### [Exercise directions]
Answer these from the text below on the FAIRR sustainable proteins engagement:
(a) Which two companies were ranked top?
(b) By what percentage did the number of food companies with Scope 3 emissions targets rise from 2019 to 2020?
(c) How many investors, managing how much in assets, did the engagement have when it began in 2016?

### [Text provided]
************

A four-year investor engagement with 25 giant food retailers and manufacturers, led by the FAIRR investor network, has found that two in five global food giants with combined annual revenues of US$459 billion now have dedicated teams to develop and sell plant-based alternatives to meat and dairy; with Tesco and Unilever ranked top. Meanwhile, FAIRR’s engagement on sustainable proteins rockets to US$13 trillion in assets, growing ten-fold since its launch in 2016, including Northern Trust Asset Management, BMO Global Asset Management and Amundi.
Investors praised Tesco and Unilever for their commitment to shifting food portfolios to more sustainable protein sources, demonstrating board-level support for a climate-aligned protein transition and completing a climate “scenario analysis” on their commodity supply chains. In total seven of 15 retailers now sell, or plan to sell plant-based meat alternatives “on the meat aisle.”
Investors also welcomed a 57 percent increase from 2019 to 2020 in food companies with Scope 3 emissions targets, including emissions from animal agriculture. Despite agriculture accounting for around 30 percent of global greenhouse gas emissions and forestry and other land-use, corporate targets have historically failed to address the emissions footprints of animal agriculture and its supply chains.
Appetite for disruption
The data comes from the new online Sustainable Proteins Hub for investors, and “Appetite for Disruption: A Second Serving” report, launched by the FAIRR Investor Network. Since it began in 2016 (with 40 investors managing US$1.25 trillion of assets), FAIRR’s Sustainable Proteins Engagement has grown ten-fold to include 88 investors managing over US$13 trillion in assets in 2020. The coalition aims to encourage 25 global food retailers (15) and manufacturers (10) – including Nestlé, M&S, Sainsbury’s, Carrefour, Costco, Amazon and Walmart – to diversify their protein sources to drive growth and reduce risk in a post-COVID, resource-constrained world.
The announcement comes during a time where plant-based food trends are booming. Innova Market Insights pegs the “The Plant-Based Revolution” as the second most significant trend to influence NPD this year, fueled by growing consumer awareness of the impact of meat consumption on personal and planetary health.

************

### [Entries shown]

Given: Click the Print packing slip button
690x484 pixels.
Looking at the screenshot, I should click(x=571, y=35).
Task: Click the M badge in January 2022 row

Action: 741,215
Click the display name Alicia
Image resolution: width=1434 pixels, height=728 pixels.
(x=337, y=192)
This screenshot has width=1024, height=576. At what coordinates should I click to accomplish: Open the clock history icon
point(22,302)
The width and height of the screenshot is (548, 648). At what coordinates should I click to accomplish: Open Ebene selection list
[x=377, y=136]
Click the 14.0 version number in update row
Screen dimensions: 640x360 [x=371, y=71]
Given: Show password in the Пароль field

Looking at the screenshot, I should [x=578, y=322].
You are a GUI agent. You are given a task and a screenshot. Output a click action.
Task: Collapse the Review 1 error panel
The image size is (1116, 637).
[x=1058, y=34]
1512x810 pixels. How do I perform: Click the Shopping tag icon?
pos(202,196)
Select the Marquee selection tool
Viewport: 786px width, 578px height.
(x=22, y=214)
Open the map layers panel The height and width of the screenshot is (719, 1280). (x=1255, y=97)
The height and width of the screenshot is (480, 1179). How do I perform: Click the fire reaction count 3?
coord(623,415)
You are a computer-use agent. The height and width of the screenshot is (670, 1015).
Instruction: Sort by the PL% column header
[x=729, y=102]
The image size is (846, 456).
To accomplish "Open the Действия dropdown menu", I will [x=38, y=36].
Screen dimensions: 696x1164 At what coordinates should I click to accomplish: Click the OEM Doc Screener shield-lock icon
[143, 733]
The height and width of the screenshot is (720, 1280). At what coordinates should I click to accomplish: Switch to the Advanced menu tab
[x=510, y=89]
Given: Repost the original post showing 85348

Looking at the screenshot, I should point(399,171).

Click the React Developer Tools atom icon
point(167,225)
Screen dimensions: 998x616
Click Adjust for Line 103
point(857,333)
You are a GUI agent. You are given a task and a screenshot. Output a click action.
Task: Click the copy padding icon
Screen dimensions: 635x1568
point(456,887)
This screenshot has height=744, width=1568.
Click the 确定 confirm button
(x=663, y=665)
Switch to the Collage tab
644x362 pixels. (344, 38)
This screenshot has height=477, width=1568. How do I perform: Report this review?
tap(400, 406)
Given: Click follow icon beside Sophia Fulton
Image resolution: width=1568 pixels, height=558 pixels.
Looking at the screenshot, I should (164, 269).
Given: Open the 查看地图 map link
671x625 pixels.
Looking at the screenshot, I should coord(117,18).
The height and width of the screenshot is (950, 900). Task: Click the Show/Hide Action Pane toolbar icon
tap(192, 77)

************

### [Response]
(a) Tesco and Unilever
(b) 57 percent
(c) 40 investors managing US$1.25 trillion